Write out everything from the first item down to the one containing "免費午夜聊天室你懂,日本AV電影免費在線觀看 (177, 2345)", along with its wording. Shift every coordinate in the answers by -51.

----------

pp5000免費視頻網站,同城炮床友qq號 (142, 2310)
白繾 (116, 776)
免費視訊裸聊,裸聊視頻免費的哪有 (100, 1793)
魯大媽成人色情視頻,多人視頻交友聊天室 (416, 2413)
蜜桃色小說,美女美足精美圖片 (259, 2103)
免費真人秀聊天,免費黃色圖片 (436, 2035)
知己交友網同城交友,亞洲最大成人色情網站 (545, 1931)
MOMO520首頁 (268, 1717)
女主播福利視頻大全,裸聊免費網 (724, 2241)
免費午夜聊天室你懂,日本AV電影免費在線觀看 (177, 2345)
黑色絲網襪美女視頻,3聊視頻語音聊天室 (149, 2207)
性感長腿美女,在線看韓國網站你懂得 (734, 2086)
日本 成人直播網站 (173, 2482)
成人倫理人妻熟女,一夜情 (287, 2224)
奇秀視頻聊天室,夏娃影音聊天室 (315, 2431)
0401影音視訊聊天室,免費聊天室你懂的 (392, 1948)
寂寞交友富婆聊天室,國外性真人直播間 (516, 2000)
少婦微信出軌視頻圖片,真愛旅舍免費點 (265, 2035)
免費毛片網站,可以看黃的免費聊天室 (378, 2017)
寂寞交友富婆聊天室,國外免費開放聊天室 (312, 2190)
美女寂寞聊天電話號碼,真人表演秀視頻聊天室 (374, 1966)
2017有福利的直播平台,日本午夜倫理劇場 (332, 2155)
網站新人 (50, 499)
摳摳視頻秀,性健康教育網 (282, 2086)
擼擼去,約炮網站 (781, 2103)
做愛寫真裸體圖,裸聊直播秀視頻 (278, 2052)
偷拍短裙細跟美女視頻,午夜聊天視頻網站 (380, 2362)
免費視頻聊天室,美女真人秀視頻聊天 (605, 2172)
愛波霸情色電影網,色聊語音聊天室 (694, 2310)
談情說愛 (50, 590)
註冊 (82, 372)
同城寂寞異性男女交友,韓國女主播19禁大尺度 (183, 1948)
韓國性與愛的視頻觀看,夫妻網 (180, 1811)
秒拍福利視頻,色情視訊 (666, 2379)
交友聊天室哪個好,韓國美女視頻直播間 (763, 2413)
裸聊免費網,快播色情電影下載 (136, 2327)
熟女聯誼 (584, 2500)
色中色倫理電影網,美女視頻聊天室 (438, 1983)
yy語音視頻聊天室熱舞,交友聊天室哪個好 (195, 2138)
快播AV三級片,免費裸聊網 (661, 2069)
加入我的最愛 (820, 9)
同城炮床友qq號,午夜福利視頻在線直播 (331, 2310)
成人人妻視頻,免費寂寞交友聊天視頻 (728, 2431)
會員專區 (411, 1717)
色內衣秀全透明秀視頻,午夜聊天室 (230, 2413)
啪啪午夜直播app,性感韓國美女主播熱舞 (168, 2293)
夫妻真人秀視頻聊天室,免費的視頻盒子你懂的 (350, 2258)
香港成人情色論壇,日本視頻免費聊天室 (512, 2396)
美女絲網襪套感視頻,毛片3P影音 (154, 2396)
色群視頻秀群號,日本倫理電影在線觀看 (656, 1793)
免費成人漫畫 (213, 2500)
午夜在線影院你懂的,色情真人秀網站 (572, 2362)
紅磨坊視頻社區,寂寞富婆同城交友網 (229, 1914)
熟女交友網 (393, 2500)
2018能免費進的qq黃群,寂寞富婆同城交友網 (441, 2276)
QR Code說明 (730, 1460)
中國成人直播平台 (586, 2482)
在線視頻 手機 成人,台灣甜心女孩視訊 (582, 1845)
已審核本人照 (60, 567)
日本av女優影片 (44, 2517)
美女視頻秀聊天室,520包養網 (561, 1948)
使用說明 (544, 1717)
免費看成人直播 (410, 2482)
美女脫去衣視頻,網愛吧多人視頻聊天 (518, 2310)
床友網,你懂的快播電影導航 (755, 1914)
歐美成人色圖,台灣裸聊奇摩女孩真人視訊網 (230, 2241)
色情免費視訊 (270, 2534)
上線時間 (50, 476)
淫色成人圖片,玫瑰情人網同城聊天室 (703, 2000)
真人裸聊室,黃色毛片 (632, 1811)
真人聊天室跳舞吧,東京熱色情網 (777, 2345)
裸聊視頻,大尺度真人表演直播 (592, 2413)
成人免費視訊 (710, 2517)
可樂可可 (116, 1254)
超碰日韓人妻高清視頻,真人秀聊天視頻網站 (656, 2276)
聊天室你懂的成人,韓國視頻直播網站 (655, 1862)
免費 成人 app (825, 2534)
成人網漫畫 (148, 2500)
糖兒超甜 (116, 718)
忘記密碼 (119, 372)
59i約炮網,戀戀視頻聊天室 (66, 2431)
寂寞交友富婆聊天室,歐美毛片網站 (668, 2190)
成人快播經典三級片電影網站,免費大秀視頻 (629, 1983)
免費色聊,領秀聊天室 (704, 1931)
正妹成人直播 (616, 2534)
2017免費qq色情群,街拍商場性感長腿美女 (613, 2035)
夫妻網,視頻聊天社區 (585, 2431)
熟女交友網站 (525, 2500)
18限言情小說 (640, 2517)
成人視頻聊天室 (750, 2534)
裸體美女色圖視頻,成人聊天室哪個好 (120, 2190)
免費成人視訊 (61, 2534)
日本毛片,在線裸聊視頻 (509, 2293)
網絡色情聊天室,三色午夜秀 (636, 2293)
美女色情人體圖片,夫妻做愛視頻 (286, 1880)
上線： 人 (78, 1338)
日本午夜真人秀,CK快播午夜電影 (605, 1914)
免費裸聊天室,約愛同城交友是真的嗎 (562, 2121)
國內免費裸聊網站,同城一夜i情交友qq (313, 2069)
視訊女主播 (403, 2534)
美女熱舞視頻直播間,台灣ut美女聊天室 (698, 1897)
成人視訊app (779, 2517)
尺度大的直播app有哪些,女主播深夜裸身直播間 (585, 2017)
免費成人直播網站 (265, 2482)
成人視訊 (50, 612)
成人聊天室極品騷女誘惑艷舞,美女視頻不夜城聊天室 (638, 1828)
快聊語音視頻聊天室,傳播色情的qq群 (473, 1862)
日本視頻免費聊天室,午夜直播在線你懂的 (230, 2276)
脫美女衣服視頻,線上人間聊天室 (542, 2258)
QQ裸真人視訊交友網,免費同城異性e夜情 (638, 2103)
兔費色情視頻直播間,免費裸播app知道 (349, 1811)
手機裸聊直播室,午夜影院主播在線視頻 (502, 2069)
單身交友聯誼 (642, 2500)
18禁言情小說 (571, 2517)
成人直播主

----------

**REPLY TO THE EXERCISE:**
pp5000免費視頻網站,同城炮床友qq號 (91, 2259)
白繾 (65, 725)
免費視訊裸聊,裸聊視頻免費的哪有 (49, 1742)
魯大媽成人色情視頻,多人視頻交友聊天室 (365, 2362)
蜜桃色小說,美女美足精美圖片 (208, 2052)
免費真人秀聊天,免費黃色圖片 (385, 1984)
知己交友網同城交友,亞洲最大成人色情網站 (494, 1880)
MOMO520首頁 (217, 1666)
女主播福利視頻大全,裸聊免費網 (673, 2190)
免費午夜聊天室你懂,日本AV電影免費在線觀看 (126, 2294)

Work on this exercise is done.